• Task item: Give the following records again in full and without alteration.

• The data:
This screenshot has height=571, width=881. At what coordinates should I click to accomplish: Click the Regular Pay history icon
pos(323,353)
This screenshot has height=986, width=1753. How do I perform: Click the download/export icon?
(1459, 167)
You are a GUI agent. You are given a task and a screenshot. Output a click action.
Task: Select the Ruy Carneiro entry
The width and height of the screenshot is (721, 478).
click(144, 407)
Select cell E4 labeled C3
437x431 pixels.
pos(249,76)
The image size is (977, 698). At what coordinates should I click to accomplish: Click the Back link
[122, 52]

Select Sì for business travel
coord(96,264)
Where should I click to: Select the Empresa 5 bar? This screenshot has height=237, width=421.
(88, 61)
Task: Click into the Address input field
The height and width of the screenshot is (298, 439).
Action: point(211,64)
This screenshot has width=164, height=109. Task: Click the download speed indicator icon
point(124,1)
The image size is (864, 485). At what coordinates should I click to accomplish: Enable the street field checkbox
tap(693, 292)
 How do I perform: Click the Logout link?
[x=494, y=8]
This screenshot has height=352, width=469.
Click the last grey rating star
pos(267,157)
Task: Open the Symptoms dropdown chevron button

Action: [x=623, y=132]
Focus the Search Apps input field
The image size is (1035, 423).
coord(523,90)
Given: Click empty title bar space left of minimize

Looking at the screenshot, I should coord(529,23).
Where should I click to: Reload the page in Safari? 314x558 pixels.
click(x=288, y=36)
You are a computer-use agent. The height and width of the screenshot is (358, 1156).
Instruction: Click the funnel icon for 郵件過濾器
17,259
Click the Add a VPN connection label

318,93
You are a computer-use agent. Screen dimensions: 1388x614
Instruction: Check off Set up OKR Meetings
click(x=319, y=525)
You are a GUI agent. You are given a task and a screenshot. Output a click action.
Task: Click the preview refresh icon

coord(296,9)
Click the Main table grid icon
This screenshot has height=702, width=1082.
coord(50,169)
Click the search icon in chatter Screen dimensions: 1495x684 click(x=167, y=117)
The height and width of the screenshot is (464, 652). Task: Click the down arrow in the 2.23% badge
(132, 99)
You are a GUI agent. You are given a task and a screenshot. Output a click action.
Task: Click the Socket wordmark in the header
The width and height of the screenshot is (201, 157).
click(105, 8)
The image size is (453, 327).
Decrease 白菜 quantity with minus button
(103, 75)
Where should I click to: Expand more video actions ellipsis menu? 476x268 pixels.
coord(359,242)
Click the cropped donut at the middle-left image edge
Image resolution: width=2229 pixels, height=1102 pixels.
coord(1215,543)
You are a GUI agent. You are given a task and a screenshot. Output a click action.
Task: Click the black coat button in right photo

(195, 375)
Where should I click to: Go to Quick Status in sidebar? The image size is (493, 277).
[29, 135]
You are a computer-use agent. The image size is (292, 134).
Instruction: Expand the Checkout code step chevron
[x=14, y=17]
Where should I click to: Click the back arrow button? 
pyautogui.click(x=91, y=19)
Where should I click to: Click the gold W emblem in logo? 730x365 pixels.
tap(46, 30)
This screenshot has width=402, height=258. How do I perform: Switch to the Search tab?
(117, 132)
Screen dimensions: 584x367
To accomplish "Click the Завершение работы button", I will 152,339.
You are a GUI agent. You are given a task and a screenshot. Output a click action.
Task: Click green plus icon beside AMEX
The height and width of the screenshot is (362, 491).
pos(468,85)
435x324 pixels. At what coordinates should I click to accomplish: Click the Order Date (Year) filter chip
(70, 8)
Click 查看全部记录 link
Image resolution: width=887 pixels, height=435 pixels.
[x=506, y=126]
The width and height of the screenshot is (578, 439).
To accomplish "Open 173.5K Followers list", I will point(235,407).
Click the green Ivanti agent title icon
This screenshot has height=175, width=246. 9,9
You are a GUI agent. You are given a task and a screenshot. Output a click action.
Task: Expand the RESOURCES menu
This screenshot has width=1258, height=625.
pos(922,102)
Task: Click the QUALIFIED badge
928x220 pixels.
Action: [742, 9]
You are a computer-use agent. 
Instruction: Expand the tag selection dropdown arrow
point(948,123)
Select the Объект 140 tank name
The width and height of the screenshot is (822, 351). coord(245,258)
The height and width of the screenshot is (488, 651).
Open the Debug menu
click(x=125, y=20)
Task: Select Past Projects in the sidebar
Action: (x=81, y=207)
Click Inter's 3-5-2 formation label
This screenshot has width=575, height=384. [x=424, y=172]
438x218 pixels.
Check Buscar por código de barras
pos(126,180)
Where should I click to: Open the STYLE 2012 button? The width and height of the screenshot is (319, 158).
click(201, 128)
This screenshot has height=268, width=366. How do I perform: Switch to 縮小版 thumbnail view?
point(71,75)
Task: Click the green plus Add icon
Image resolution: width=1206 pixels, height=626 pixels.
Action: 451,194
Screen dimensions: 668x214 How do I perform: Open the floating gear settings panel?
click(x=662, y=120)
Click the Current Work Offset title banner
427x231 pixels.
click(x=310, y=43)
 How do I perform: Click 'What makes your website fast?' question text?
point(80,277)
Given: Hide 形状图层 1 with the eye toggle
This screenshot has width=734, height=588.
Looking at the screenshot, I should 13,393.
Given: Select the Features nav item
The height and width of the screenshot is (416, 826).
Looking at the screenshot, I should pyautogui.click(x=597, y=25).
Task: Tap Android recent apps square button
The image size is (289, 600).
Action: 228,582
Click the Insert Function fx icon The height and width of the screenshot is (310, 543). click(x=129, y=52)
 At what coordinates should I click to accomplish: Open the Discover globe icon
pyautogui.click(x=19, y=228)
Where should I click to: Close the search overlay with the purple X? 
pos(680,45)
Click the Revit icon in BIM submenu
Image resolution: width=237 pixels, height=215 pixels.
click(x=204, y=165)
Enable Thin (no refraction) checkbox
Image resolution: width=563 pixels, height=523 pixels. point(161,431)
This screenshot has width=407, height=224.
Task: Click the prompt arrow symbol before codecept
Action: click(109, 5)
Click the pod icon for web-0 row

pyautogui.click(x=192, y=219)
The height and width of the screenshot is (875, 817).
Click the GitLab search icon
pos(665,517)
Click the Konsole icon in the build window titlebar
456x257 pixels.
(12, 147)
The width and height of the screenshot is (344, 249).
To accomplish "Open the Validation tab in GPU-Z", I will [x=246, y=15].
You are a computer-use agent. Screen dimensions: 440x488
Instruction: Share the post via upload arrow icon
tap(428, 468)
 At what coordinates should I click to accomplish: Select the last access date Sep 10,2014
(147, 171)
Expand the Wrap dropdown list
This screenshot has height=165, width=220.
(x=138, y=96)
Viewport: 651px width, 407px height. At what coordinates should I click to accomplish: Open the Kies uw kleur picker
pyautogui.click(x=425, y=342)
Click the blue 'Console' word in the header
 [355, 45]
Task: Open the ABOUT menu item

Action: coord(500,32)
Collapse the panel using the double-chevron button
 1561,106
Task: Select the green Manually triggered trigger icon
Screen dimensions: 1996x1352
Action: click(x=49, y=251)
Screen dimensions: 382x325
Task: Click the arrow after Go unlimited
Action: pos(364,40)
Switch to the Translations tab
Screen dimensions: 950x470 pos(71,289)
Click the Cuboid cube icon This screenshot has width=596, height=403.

• Exercise answer:
This screenshot has height=571, width=881. At what coordinates should I click to accomplish: Click the Regular Pay history icon
pos(323,353)
This screenshot has height=986, width=1753. How do I perform: Click the download/export icon?
(1459, 167)
You are a GUI agent. You are given a task and a screenshot. Output a click action.
Task: Select the Ruy Carneiro entry
The width and height of the screenshot is (721, 478).
click(144, 407)
Select cell E4 labeled C3
437x431 pixels.
pos(249,76)
The image size is (977, 698). At what coordinates should I click to accomplish: Click the Back link
[122, 52]

Select Sì for business travel
coord(96,264)
Where should I click to: Select the Empresa 5 bar? This screenshot has height=237, width=421.
(88, 61)
Task: Click into the Address input field
The height and width of the screenshot is (298, 439).
Action: point(211,64)
This screenshot has width=164, height=109. Task: Click the download speed indicator icon
point(124,1)
The image size is (864, 485). At what coordinates should I click to accomplish: Enable the street field checkbox
tap(693, 292)
 How do I perform: Click the Logout link?
[x=494, y=8]
This screenshot has height=352, width=469.
Click the last grey rating star
pos(267,157)
Task: Open the Symptoms dropdown chevron button

Action: [x=623, y=132]
Focus the Search Apps input field
The image size is (1035, 423).
coord(523,90)
Given: Click empty title bar space left of minimize

Looking at the screenshot, I should coord(529,23).
Where should I click to: Reload the page in Safari? 314x558 pixels.
click(x=288, y=36)
You are a computer-use agent. The height and width of the screenshot is (358, 1156).
Instruction: Click the funnel icon for 郵件過濾器
17,259
Click the Add a VPN connection label

318,93
You are a computer-use agent. Screen dimensions: 1388x614
Instruction: Check off Set up OKR Meetings
click(x=319, y=525)
You are a GUI agent. You are given a task and a screenshot. Output a click action.
Task: Click the preview refresh icon

coord(296,9)
Click the Main table grid icon
This screenshot has height=702, width=1082.
coord(50,169)
Click the search icon in chatter Screen dimensions: 1495x684 click(x=167, y=117)
The height and width of the screenshot is (464, 652). Task: Click the down arrow in the 2.23% badge
(132, 99)
You are a GUI agent. You are given a task and a screenshot. Output a click action.
Task: Click the Socket wordmark in the header
The width and height of the screenshot is (201, 157).
click(105, 8)
The image size is (453, 327).
Decrease 白菜 quantity with minus button
(103, 75)
Where should I click to: Expand more video actions ellipsis menu? 476x268 pixels.
coord(359,242)
Click the cropped donut at the middle-left image edge
Image resolution: width=2229 pixels, height=1102 pixels.
coord(1215,543)
You are a GUI agent. You are given a task and a screenshot. Output a click action.
Task: Click the black coat button in right photo

(195, 375)
Where should I click to: Go to Quick Status in sidebar? The image size is (493, 277).
[29, 135]
You are a computer-use agent. The image size is (292, 134).
Instruction: Expand the Checkout code step chevron
[x=14, y=17]
Where should I click to: Click the back arrow button? 
pyautogui.click(x=91, y=19)
Where should I click to: Click the gold W emblem in logo? 730x365 pixels.
tap(46, 30)
This screenshot has width=402, height=258. How do I perform: Switch to the Search tab?
(117, 132)
Screen dimensions: 584x367
To accomplish "Click the Завершение работы button", I will 152,339.
You are a GUI agent. You are given a task and a screenshot. Output a click action.
Task: Click green plus icon beside AMEX
The height and width of the screenshot is (362, 491).
pos(468,85)
435x324 pixels. At what coordinates should I click to accomplish: Click the Order Date (Year) filter chip
(70, 8)
Click 查看全部记录 link
Image resolution: width=887 pixels, height=435 pixels.
[x=506, y=126]
The width and height of the screenshot is (578, 439).
To accomplish "Open 173.5K Followers list", I will point(235,407).
Click the green Ivanti agent title icon
This screenshot has height=175, width=246. 9,9
You are a GUI agent. You are given a task and a screenshot. Output a click action.
Task: Expand the RESOURCES menu
This screenshot has width=1258, height=625.
pos(922,102)
Task: Click the QUALIFIED badge
928x220 pixels.
Action: [742, 9]
You are a computer-use agent. 
Instruction: Expand the tag selection dropdown arrow
point(948,123)
Select the Объект 140 tank name
The width and height of the screenshot is (822, 351). coord(245,258)
The height and width of the screenshot is (488, 651).
Open the Debug menu
click(x=125, y=20)
Task: Select Past Projects in the sidebar
Action: (x=81, y=207)
Click Inter's 3-5-2 formation label
This screenshot has width=575, height=384. [x=424, y=172]
438x218 pixels.
Check Buscar por código de barras
pos(126,180)
Where should I click to: Open the STYLE 2012 button? The width and height of the screenshot is (319, 158).
click(201, 128)
This screenshot has height=268, width=366. How do I perform: Switch to 縮小版 thumbnail view?
point(71,75)
Task: Click the green plus Add icon
Image resolution: width=1206 pixels, height=626 pixels.
Action: 451,194
Screen dimensions: 668x214 How do I perform: Open the floating gear settings panel?
click(x=662, y=120)
Click the Current Work Offset title banner
427x231 pixels.
click(x=310, y=43)
 How do I perform: Click 'What makes your website fast?' question text?
point(80,277)
Given: Hide 形状图层 1 with the eye toggle
This screenshot has width=734, height=588.
Looking at the screenshot, I should 13,393.
Given: Select the Features nav item
The height and width of the screenshot is (416, 826).
Looking at the screenshot, I should pyautogui.click(x=597, y=25).
Task: Tap Android recent apps square button
The image size is (289, 600).
Action: 228,582
Click the Insert Function fx icon The height and width of the screenshot is (310, 543). click(x=129, y=52)
 At what coordinates should I click to accomplish: Open the Discover globe icon
pyautogui.click(x=19, y=228)
Where should I click to: Close the search overlay with the purple X? 
pos(680,45)
Click the Revit icon in BIM submenu
Image resolution: width=237 pixels, height=215 pixels.
click(x=204, y=165)
Enable Thin (no refraction) checkbox
Image resolution: width=563 pixels, height=523 pixels. point(161,431)
This screenshot has width=407, height=224.
Task: Click the prompt arrow symbol before codecept
Action: click(109, 5)
Click the pod icon for web-0 row

pyautogui.click(x=192, y=219)
The height and width of the screenshot is (875, 817).
Click the GitLab search icon
pos(665,517)
Click the Konsole icon in the build window titlebar
456x257 pixels.
(12, 147)
The width and height of the screenshot is (344, 249).
To accomplish "Open the Validation tab in GPU-Z", I will [x=246, y=15].
You are a computer-use agent. Screen dimensions: 440x488
Instruction: Share the post via upload arrow icon
tap(428, 468)
 At what coordinates should I click to accomplish: Select the last access date Sep 10,2014
(147, 171)
Expand the Wrap dropdown list
This screenshot has height=165, width=220.
(x=138, y=96)
Viewport: 651px width, 407px height. At what coordinates should I click to accomplish: Open the Kies uw kleur picker
pyautogui.click(x=425, y=342)
Click the blue 'Console' word in the header
 [355, 45]
Task: Open the ABOUT menu item

Action: coord(500,32)
Collapse the panel using the double-chevron button
 1561,106
Task: Select the green Manually triggered trigger icon
Screen dimensions: 1996x1352
Action: click(x=49, y=251)
Screen dimensions: 382x325
Task: Click the arrow after Go unlimited
Action: pos(364,40)
Switch to the Translations tab
Screen dimensions: 950x470 pos(71,289)
Click the Cuboid cube icon This screenshot has width=596, height=403.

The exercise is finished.